Text block:
_ _ _ _ _
8. Learned counsel for the appellants argued that the FIR in this case was lodged with the delay of four hours and ten minutes after the incident and thereafter post mortem examinations on the dead bodies of deceased persons were conducted with further delay of 22 to 24 hours, which conclusively proved that it was an unseen occurrence; that though the prosecution tried to make it a case of direct evidence, but none of the alleged eye-witnesses namely Mukhtiar Ahmad (PW.1), Muhammad Shehzad (PW.7) and Muhammad Aslam (PW.8) bothered to step forward and lodge crime report, which was actually lodged by a police officer with considerable delay; that amongst the alleged eye witnesses, Muhammad Shehzad (PW.7) did not claim before the leaned trial Court to have himself witnessed the occurrence whereas Mukhtiar Ahmad (PW.1) and Muhammad Aslam (PW.8) could not justify their presence at the spot at relevant time and they both happened to be chance, related and interested witnesses; that when both the appellants were not armed with any formidable weapons, why the above mentioned eye-witnesses did not physically intervene and attempted to apprehend them; that unnatural conduct of alleged eye witnesses also speaks volume about their non-availability at the scene of occurrence at relevant time; that in the absence of any trustworthy and confidence inspiring ocular account, medical evidence becomes irrelevant qua alleged culpability of appellants; that the recoveries of blood stained Kassi (P.1) from Abdul Ghaffar (appellant) as well as blood stained club (P.2) and safa (P.3) from Abdul Sattar (appellant) were fake and planted and with the passage of time, presence of blood on these articles was naturally impossible, which fact also creates doubt upon the veracity of PFSA reports; that the Investigating Officer had not probed about the alleged motive part of occurrence and no substantial evidence has been led by the prosecution in this regard, which makes the story of motive highly doubtful. Lastly contended that the prosecution has miserably failed to prove the case against the appellants and has prayed that the appellants may be acquitted of the charge levelled against them by accepting the instant appeal.

9. Conversely, learned Law Officer argued that the prosecution has successfully proved its case against the appellants beyond any shadow of doubt through convincing, unimpeachable and overwhelming evidence. He further submitted that the delay in lodging the FIR as well as conducting post mortem examination is not fatal to the prosecution’s case; that the appellants had been duly nominated in the FIR and during trial the prosecution witnesses stood firm against them; that the appellants had committed the murder of two innocent persons, one of whom was their real brother and the other was their sister-in-law and the learned trial Court has already taken leniency while deciding the quantum of sentences. Finally, learned Law Officer has prayed for dismissal of appeal.
_ _ _ _ _
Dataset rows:
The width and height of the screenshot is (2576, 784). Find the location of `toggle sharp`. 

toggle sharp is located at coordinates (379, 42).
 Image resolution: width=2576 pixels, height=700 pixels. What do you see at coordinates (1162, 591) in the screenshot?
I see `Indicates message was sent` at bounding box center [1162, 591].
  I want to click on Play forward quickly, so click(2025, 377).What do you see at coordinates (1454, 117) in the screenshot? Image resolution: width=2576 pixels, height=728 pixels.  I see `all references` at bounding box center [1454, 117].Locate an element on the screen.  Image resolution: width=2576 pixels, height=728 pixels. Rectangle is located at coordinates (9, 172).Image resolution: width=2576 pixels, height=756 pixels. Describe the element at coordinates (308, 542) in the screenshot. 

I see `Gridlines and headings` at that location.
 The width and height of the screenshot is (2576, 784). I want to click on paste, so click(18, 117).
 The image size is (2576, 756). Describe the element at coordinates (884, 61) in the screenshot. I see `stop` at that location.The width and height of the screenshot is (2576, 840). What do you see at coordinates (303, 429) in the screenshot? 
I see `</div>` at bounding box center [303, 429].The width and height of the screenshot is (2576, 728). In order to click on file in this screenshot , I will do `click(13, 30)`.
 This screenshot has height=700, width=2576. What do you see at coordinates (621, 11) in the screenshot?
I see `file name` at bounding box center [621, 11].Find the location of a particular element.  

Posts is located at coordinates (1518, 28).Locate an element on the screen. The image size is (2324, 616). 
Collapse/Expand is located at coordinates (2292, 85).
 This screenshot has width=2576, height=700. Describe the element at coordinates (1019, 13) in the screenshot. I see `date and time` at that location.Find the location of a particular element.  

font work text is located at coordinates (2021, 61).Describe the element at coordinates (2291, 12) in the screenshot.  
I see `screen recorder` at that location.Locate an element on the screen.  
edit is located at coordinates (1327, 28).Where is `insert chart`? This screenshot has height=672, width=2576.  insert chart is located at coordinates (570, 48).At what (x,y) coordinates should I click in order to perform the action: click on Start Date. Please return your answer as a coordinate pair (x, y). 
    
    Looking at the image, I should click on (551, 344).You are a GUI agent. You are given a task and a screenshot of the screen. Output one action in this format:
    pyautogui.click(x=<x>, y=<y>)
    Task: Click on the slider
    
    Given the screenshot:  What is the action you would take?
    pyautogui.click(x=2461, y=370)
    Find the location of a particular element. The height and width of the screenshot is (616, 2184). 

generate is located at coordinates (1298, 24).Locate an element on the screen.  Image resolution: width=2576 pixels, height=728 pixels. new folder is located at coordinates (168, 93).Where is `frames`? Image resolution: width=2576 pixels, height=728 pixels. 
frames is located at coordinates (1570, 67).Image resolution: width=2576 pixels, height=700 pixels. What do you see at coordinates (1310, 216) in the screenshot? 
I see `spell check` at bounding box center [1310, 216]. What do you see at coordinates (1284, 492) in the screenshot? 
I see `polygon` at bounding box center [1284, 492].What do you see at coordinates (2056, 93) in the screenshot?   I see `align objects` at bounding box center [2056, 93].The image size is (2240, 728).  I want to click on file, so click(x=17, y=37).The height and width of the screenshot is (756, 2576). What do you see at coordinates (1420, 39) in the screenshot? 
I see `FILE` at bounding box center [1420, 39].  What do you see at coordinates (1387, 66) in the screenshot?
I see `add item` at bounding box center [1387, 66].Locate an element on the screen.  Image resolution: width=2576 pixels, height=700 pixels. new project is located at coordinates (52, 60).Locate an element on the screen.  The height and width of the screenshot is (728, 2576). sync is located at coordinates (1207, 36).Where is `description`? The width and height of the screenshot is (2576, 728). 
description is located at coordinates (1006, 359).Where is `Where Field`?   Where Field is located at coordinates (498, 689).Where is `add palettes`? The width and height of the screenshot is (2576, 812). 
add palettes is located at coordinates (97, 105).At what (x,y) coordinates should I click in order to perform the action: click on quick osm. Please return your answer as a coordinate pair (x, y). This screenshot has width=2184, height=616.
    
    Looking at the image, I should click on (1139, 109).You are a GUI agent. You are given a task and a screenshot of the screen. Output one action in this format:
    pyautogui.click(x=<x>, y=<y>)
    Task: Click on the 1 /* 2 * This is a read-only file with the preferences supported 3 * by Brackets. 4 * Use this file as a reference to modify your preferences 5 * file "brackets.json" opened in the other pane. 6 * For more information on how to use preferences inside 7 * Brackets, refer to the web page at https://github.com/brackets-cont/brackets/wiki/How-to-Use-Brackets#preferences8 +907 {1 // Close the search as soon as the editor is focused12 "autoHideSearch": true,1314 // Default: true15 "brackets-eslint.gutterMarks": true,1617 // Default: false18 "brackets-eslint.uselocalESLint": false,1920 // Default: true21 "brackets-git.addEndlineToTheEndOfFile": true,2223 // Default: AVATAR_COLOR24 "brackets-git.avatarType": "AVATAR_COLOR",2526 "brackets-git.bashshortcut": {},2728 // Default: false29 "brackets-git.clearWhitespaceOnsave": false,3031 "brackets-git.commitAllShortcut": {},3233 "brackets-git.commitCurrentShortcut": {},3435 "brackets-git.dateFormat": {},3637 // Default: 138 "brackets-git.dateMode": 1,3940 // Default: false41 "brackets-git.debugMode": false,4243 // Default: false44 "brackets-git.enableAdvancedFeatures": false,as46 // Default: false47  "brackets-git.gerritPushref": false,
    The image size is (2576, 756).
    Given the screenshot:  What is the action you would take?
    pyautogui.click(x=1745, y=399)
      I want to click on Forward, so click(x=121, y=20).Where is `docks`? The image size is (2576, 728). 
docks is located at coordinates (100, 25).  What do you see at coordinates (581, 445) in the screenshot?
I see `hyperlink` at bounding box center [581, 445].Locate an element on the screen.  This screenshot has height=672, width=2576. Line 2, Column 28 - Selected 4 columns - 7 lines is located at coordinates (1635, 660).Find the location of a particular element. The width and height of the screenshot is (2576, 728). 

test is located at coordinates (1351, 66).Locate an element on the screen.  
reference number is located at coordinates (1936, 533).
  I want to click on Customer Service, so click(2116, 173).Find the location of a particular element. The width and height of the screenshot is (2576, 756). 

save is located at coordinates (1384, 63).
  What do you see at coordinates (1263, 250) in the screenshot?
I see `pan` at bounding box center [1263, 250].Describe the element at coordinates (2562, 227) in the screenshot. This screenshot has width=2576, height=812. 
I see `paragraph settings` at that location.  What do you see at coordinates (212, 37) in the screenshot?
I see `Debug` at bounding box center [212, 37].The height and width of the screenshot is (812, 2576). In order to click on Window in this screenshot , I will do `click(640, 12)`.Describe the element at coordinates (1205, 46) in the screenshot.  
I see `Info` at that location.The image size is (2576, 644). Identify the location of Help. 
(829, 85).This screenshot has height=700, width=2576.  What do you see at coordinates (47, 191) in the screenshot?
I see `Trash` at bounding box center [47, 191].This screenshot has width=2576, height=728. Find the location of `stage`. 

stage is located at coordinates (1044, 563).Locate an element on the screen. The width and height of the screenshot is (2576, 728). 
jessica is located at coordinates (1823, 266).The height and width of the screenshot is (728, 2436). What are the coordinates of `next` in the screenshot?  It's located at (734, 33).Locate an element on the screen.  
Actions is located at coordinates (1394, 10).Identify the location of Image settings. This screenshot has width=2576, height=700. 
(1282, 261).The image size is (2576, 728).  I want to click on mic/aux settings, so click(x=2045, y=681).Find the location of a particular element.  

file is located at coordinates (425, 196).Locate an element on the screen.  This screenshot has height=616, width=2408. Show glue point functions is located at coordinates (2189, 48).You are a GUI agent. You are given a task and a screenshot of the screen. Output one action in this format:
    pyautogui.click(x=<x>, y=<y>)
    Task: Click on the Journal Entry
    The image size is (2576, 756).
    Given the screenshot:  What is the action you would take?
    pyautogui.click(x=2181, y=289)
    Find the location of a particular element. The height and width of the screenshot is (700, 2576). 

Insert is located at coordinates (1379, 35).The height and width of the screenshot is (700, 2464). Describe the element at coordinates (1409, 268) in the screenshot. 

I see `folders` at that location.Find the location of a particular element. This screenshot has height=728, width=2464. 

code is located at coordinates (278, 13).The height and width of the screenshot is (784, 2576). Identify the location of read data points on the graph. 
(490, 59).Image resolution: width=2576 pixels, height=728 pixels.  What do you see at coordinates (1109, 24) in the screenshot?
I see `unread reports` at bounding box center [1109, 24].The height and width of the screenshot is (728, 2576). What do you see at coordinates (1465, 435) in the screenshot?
_ _ _ _ _
Pick up the judgment excerpt on the murder appeal right after its final sentence and write the continuation. The rows are separate material and have no connection to the judgment excerpt on the murder appeal.

Result of this exercise:
10. I have observed that according to the narration of F.I.R (Exh. PF) in the gory incident an innocent couple was done to death. The appellants have allegedly committed the heinous offence which has a stringent punishment, so principle of natural justice demands that prosecution should led evidence of such characteristic which needs to no other conclusion except the guilt of the accused without any hint of doubt and benefit of a single doubt in the prosecution case must be extended in their favour. So, I have to decide the instant appeal in the light of above mentioned principle of law.

11. As per prosecution story, occurrence had reportedly taken place on 22.01.2018 at about 10:30 a.m. but despite that the police station was merely sixteen kilometers away from the place of occurrence, the alleged eye witnesses of tragedy did not bother to inform the police about the occurrence. Mukhitar Ahmad (PW.1), who is one of the purported eye-witnesses, has stated during his cross- examination as under:-

“…… I did not visit police station to inform the police about the occurrence on the day of occurrence nor I tried to bring the police. Neither I called at 1122 nor I arranged any vehicle for shifting the Irshad and Shamim Bibi to the hospital ……”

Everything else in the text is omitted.